__実施する作業__
a - 対象の文章から、「そんな矢先に、トランプの狂気」で始まり「気に拍車をかけてますね...」で終わる部分を一字一句そのまま書き写してください。
b - 次の(i)〜(iii)が対象の文章と合っているかどうかを「はい」か「いいえ」で答え、それぞれ判断の決め手となる箇所を文章からそのまま引用してください。(i)「男の純情」再演の稽古は13日に始まる。(ii)筆者は、オリンピックイヤーをめぐるマスコミの盛り上げに乗るべきだと述べている。(iii)ゴーンはレバノンに逃亡した。

今日から仕事です。今年も4日から25日に初日を迎える「沖縄世 うちなーゆ」の稽古が始まっています。13日には「男の純情」再演の稽古が始まります。てなわけで今年も芝居漬けの日々になりそうです。これって嬉しい悲鳴っていうんですかね?確かに需要があるから公演するんですからありがたいことには違いありません。今年も待ってるお客さんの期待を裏切らないように張り切っていきまっせ!

そんな矢先に、トランプの狂気、いやはや2020年の幕開きは予断を許せない状況になってきました。ゴルフやりながら暗殺を指令する大統領って狂ってますわ。今度はワインでも飲みながら核のボタンを押しかねない...まさしく世界は混沌としています。誰しもが冷静に思考し感情を上手くコントロールしないと取り返しのつかないことになってしまいます。オリンピックイヤーなんてマスコミの煽りに乗っかってる場合じゃございません事よ。第一次世界大戦もひょんな事から始まったことを思えば不穏な感じがいたします。レバノンに逃亡したゴーンの件も不穏な空気に拍車をかけてますね...

なにはともあれ、こんなスタートをきった2020年、足下をしっかりと見つめ浮かれることなく日々大切に過ごしたいものです。

__提供情報__
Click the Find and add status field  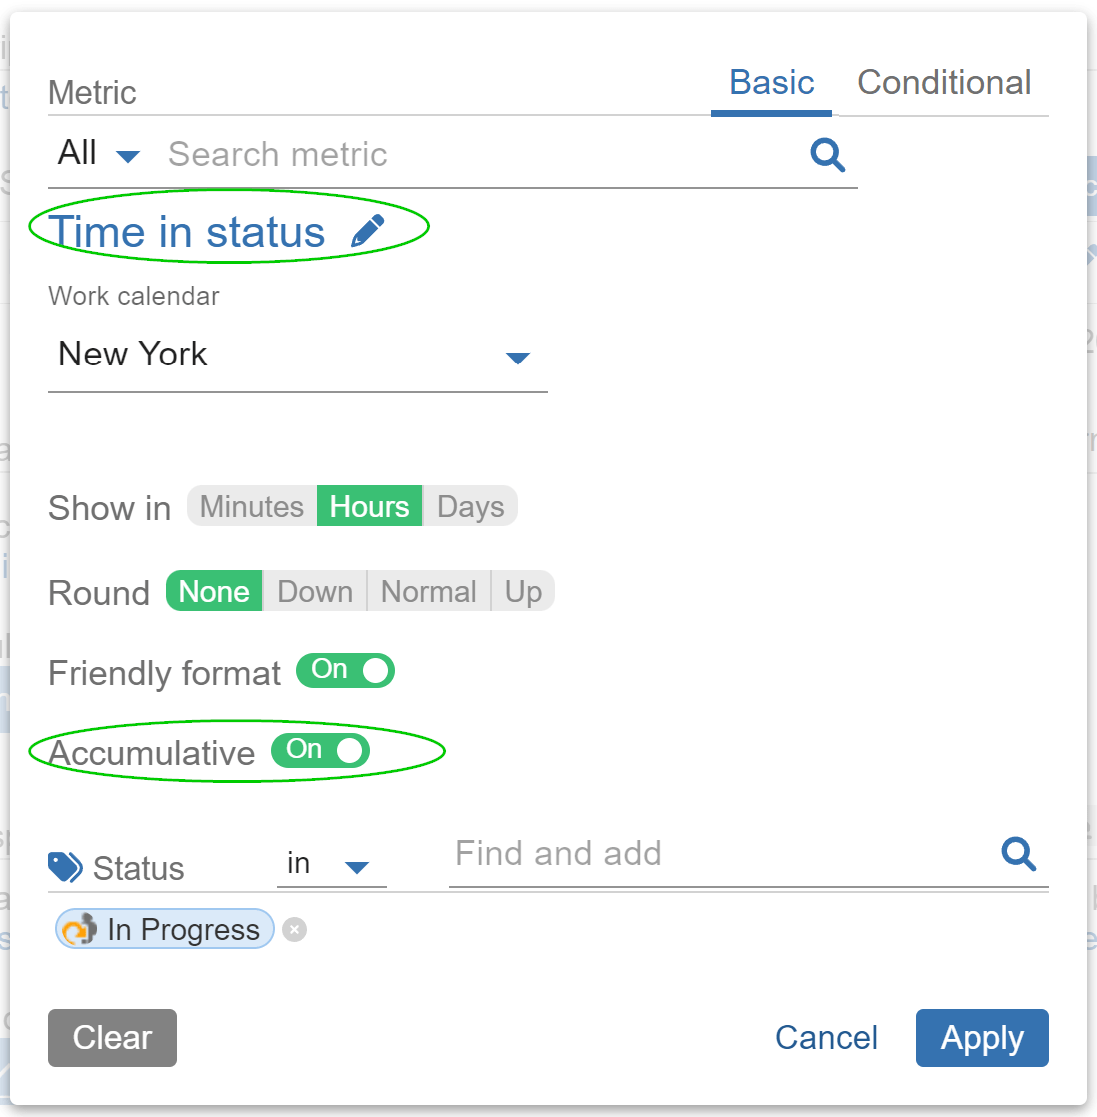[600, 855]
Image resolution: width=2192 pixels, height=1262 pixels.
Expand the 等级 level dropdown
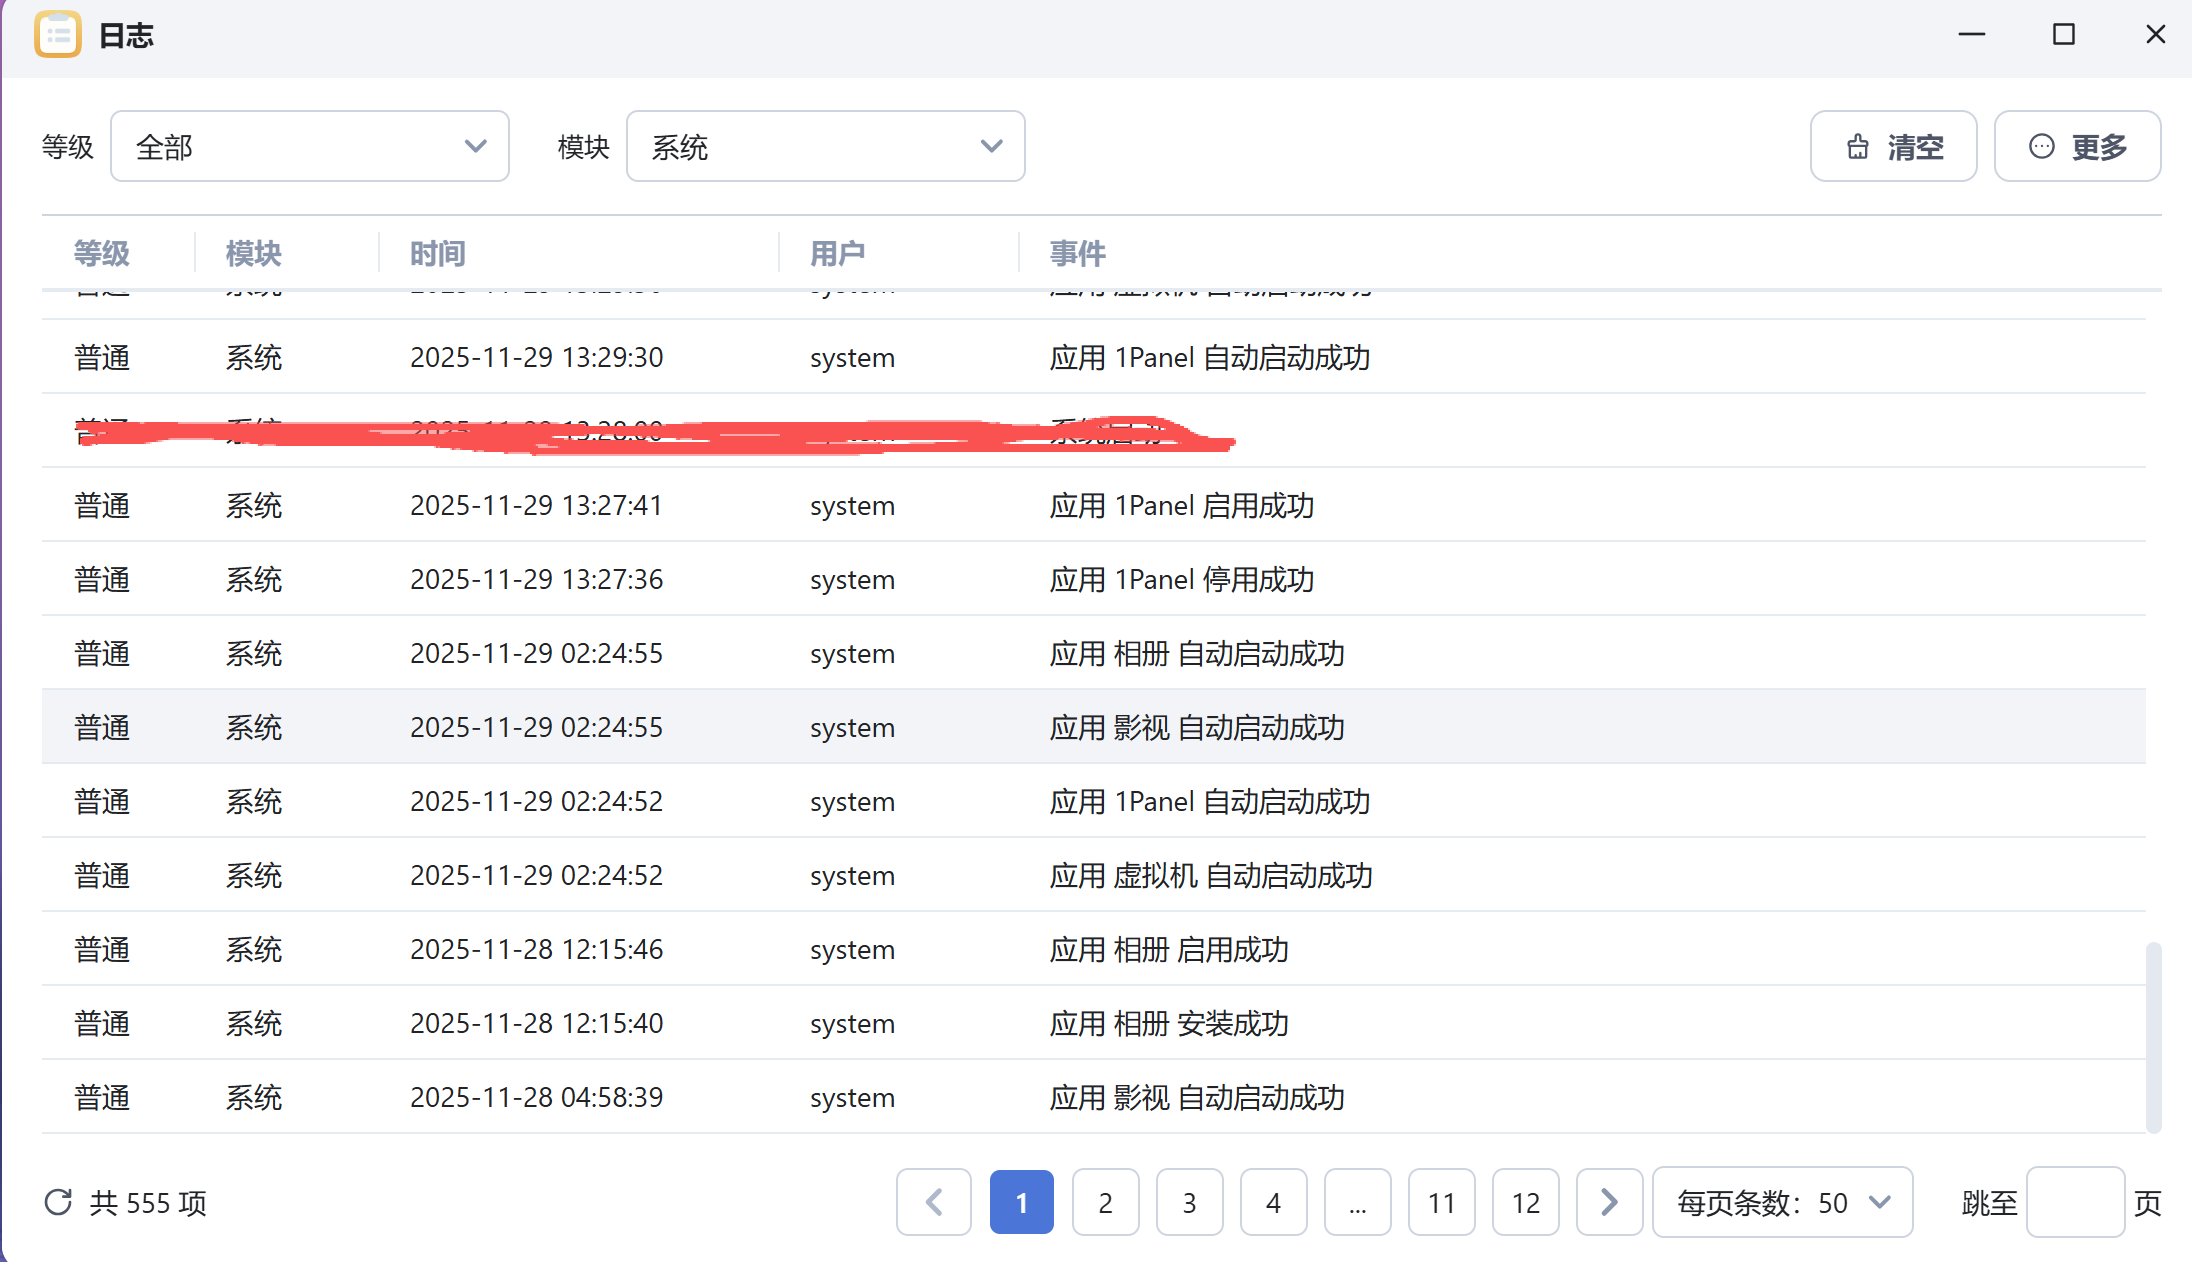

__作業の結果__
a -
そんな矢先に、トランプの狂気、いやはや2020年の幕開きは予断を許せない状況になってきました。ゴルフやりながら暗殺を指令する大統領って狂ってますわ。今度はワインでも飲みながら核のボタンを押しかねない...まさしく世界は混沌としています。誰しもが冷静に思考し感情を上手くコントロールしないと取り返しのつかないことになってしまいます。オリンピックイヤーなんてマスコミの煽りに乗っかってる場合じゃございません事よ。第一次世界大戦もひょんな事から始まったことを思えば不穏な感じがいたします。レバノンに逃亡したゴーンの件も不穏な空気に拍車をかけてますね...

b -
(i) はい:「13日には「男の純情」再演の稽古が始まります。」
(ii) いいえ:「オリンピックイヤーなんてマスコミの煽りに乗っかってる場合じゃございません事よ。」
(iii) はい:「レバノンに逃亡したゴーンの件も不穏な空気に拍車をかけてますね...」